WHAT IS EXPECTED
Set down each line of the data below exactly as it stands, dropping the pictures.

GIVEN RECORDS

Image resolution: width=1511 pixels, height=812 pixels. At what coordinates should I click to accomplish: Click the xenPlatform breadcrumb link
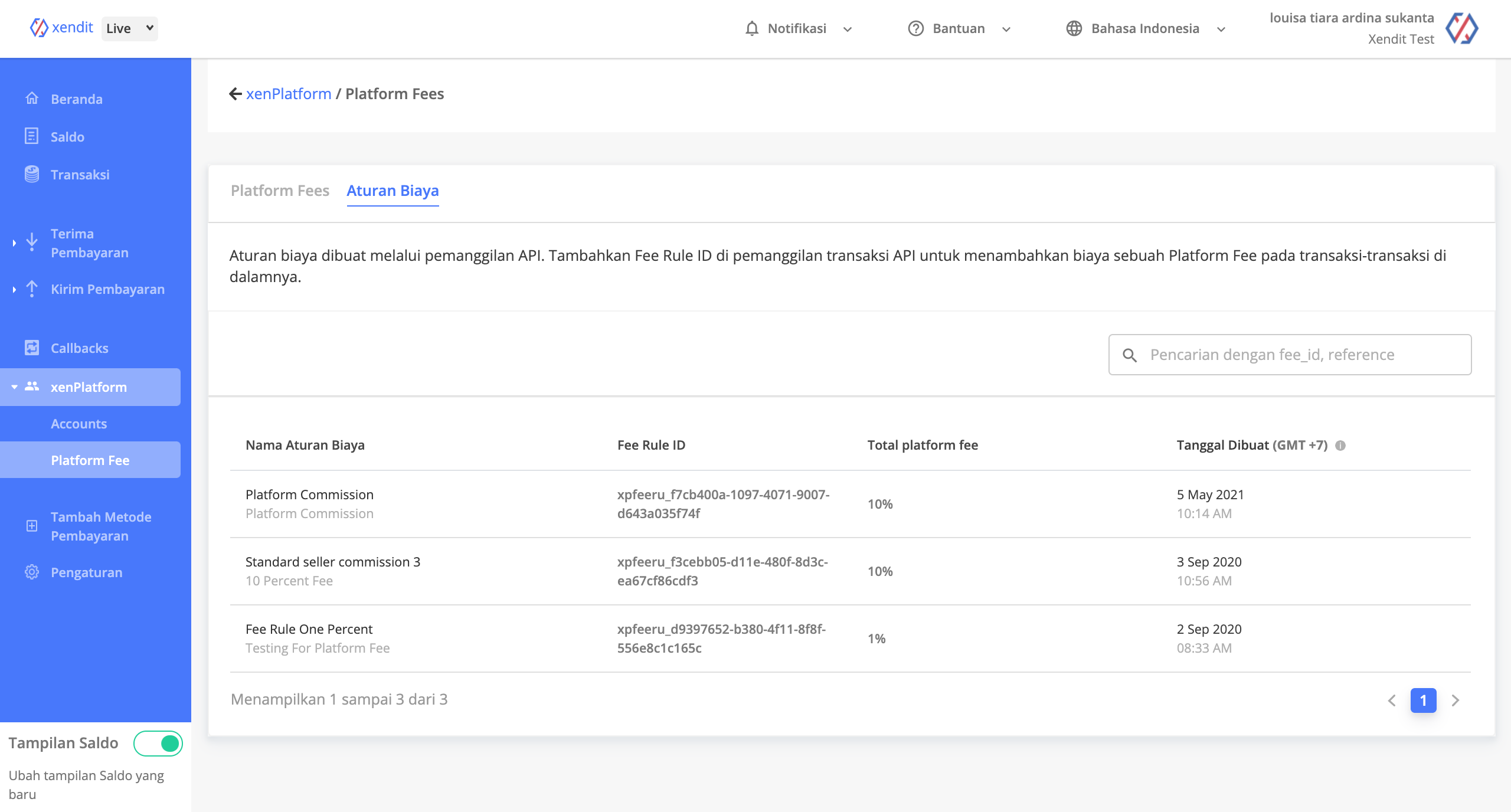pyautogui.click(x=289, y=94)
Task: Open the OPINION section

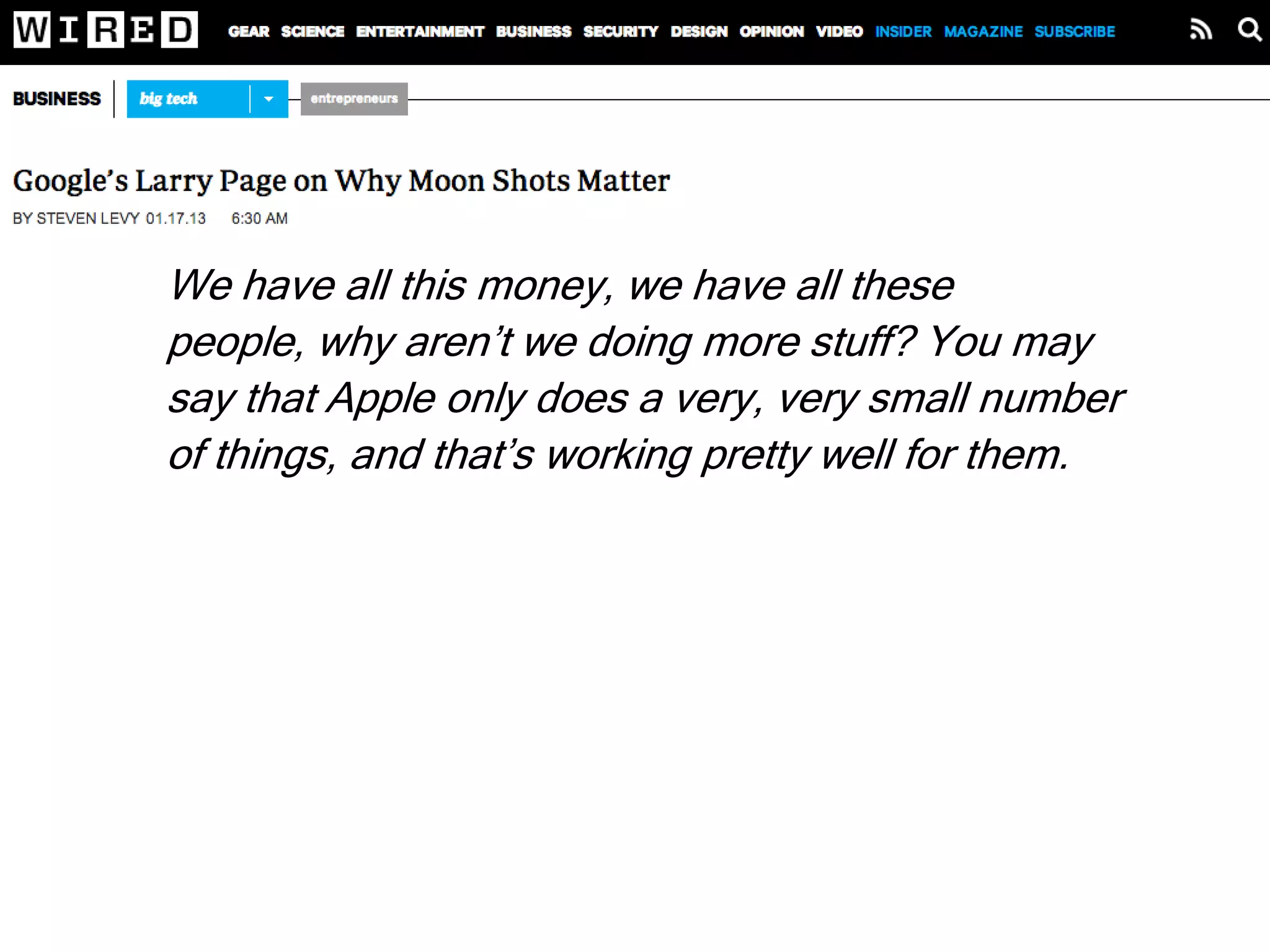Action: coord(771,32)
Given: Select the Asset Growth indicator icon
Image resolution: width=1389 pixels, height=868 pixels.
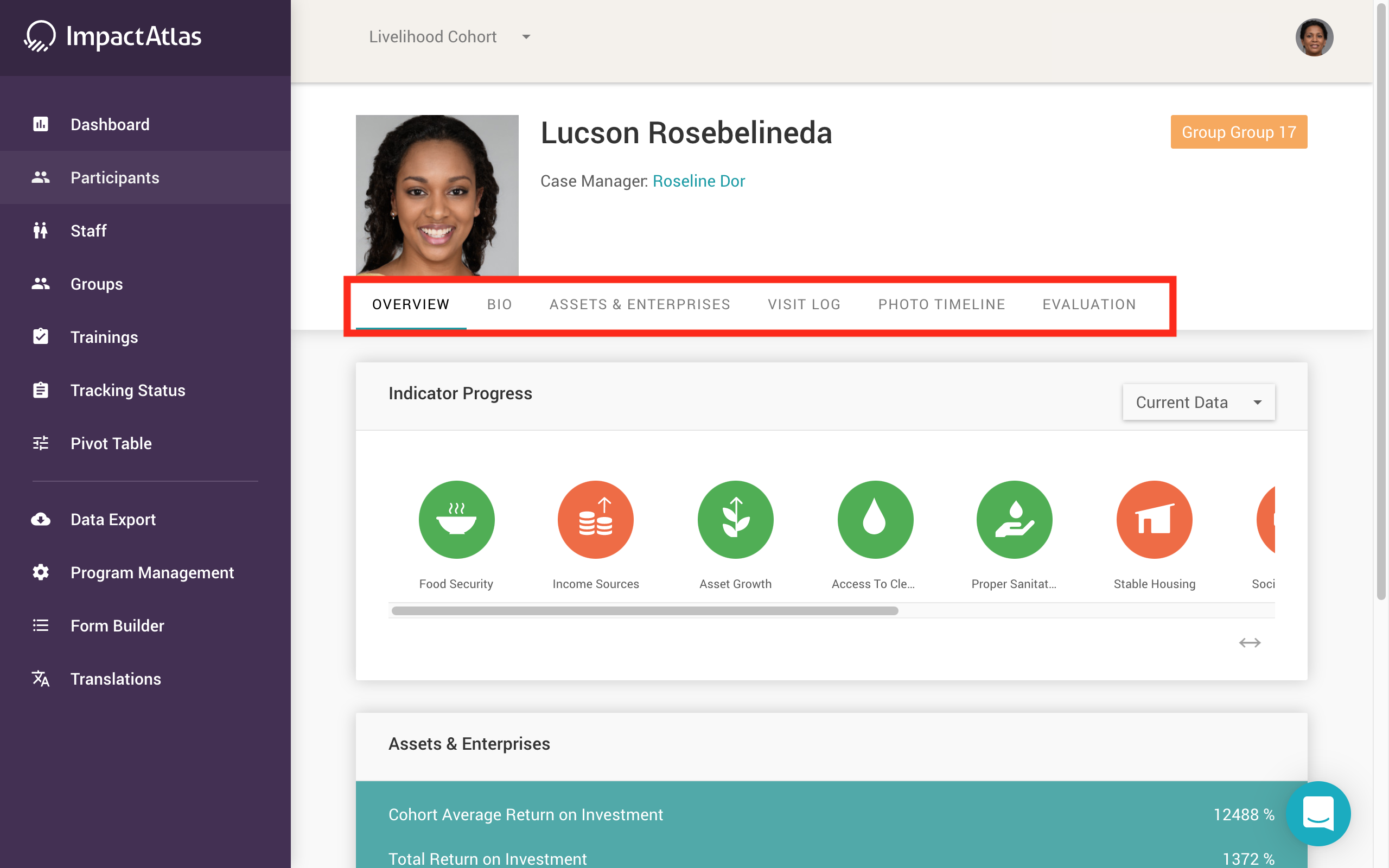Looking at the screenshot, I should pyautogui.click(x=735, y=519).
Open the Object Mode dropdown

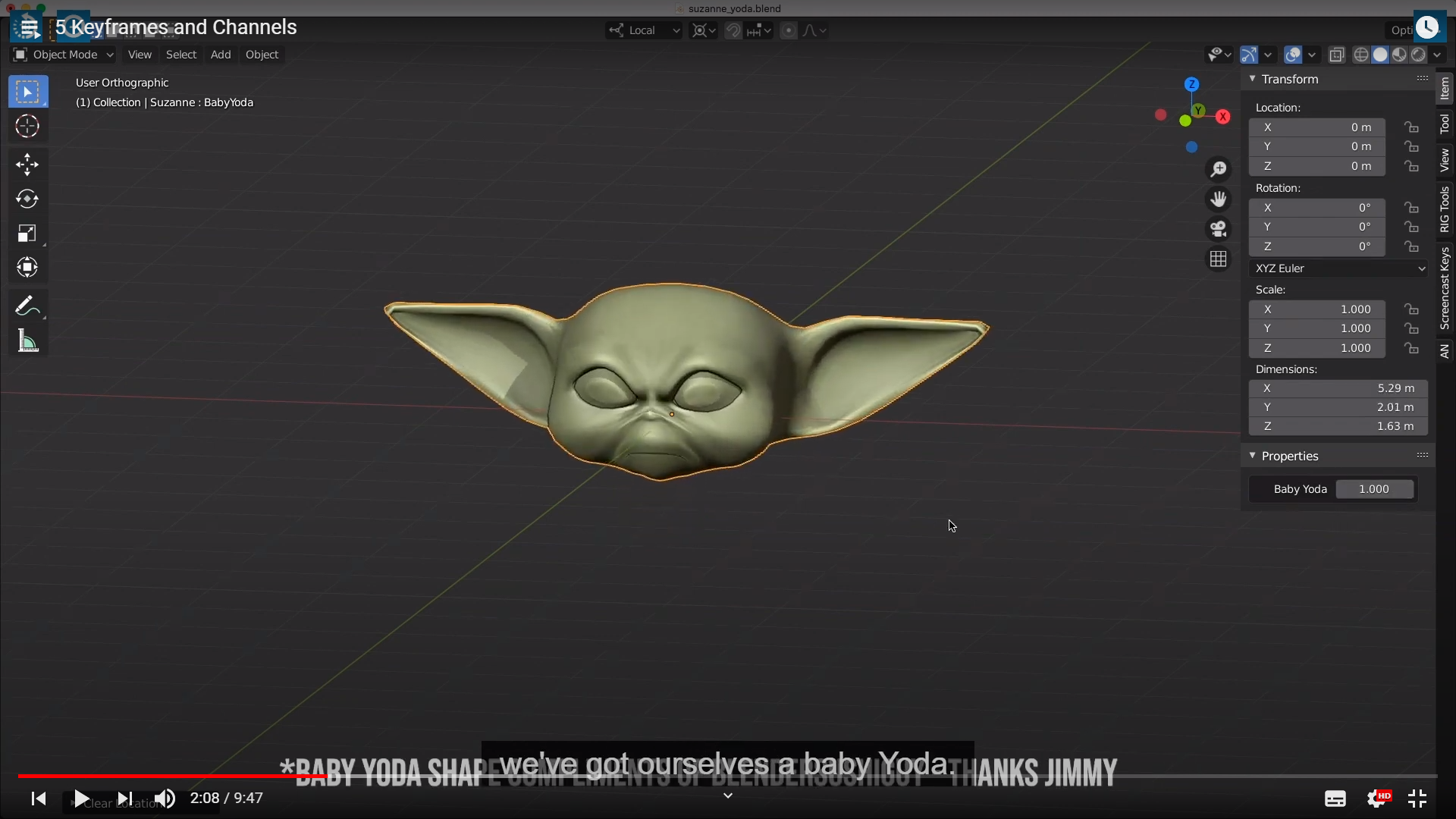coord(64,55)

WRITTEN SOLUTION
Image resolution: width=1511 pixels, height=812 pixels. At what coordinates should I click to accomplish: Click the xenPlatform breadcrumb link
pyautogui.click(x=289, y=94)
Task: Open the OPINION section

Action: coord(771,32)
Given: Select the Asset Growth indicator icon
Image resolution: width=1389 pixels, height=868 pixels.
Looking at the screenshot, I should pyautogui.click(x=735, y=519).
Open the Object Mode dropdown

coord(64,55)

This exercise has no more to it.